### WHAT TO WORK ON
Output only the lines from the one holding "Accept (1766, 1408)" to the end of the data below, please, copied exactly.

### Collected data
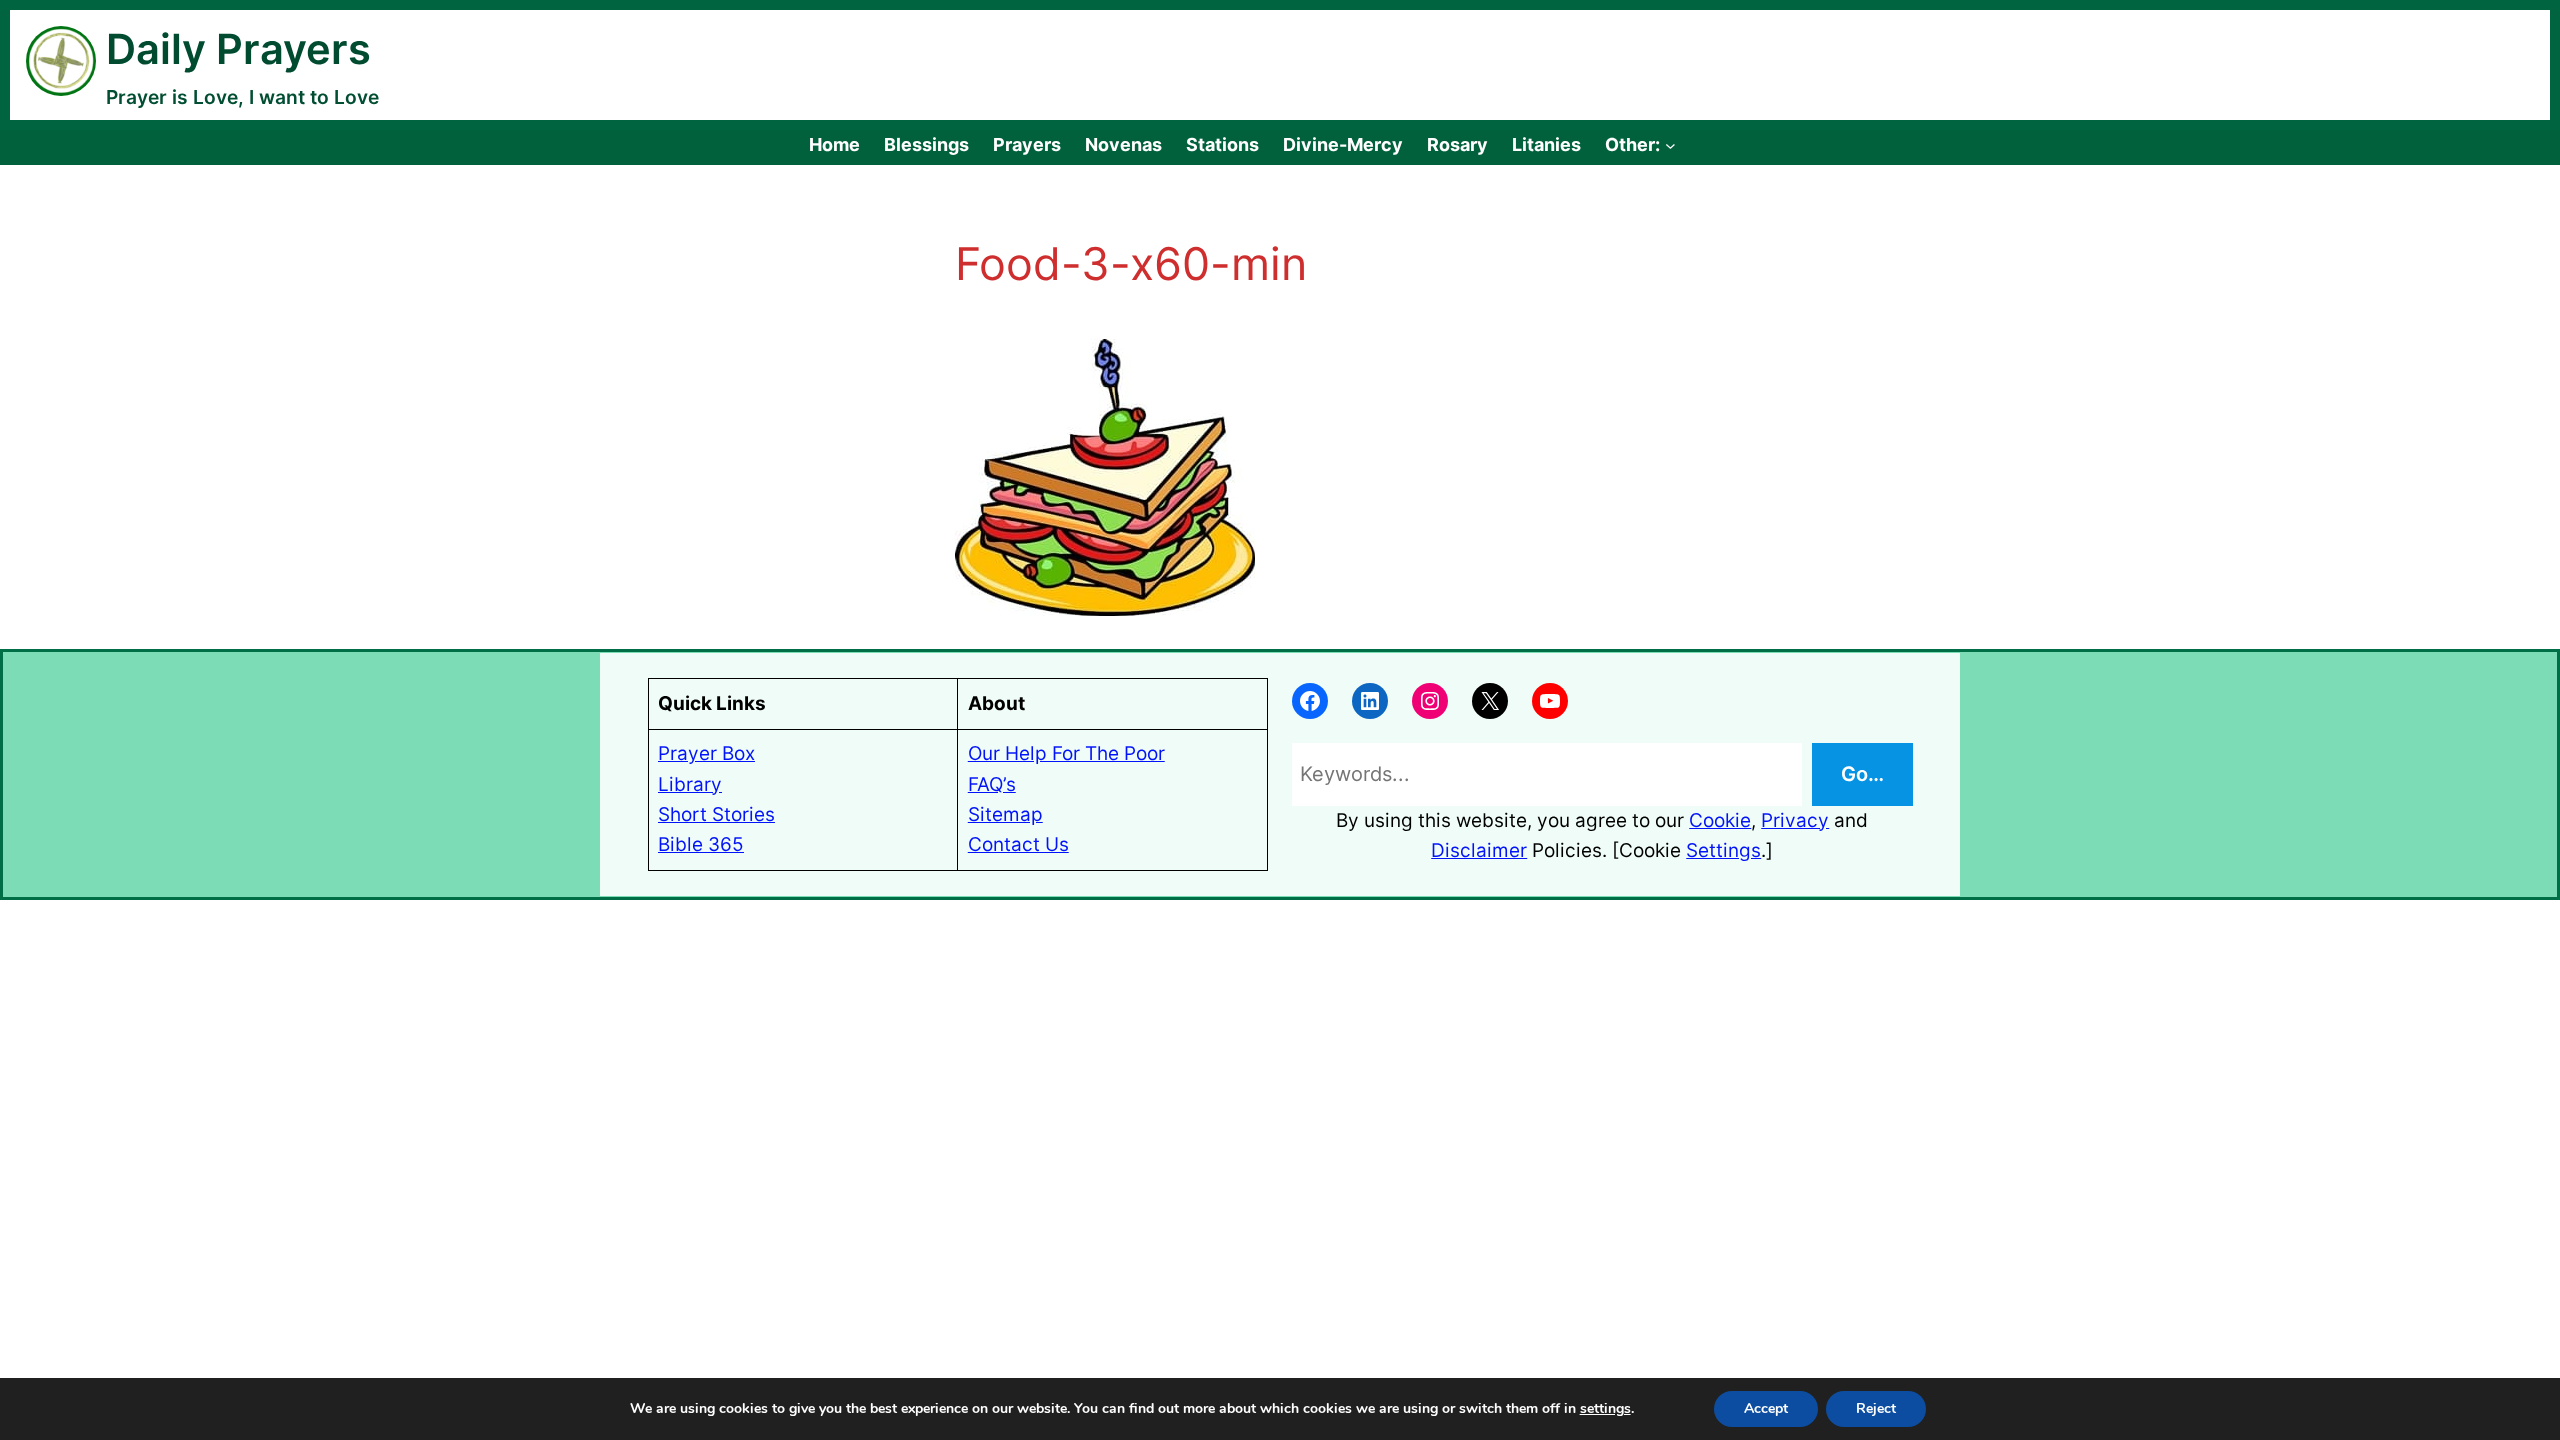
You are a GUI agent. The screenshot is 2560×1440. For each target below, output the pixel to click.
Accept (1766, 1408)
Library (690, 784)
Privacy (1795, 820)
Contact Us (1018, 844)
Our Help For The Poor (1066, 753)
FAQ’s (992, 784)
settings (1605, 1409)
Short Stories (716, 814)
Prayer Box (706, 753)
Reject (1876, 1408)
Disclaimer (1479, 850)
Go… (1862, 774)
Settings (1723, 850)
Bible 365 (701, 844)
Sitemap (1005, 814)
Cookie (1720, 820)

### SOLUTION
Accept (1766, 1408)
Library (690, 784)
Privacy (1795, 820)
Contact Us (1018, 844)
Our Help For The Poor (1066, 753)
FAQ’s (992, 784)
settings (1605, 1409)
Short Stories (716, 814)
Prayer Box (706, 753)
Reject (1876, 1408)
Disclaimer (1479, 850)
Go… (1862, 774)
Settings (1723, 850)
Bible 365 (701, 844)
Sitemap (1005, 814)
Cookie (1720, 820)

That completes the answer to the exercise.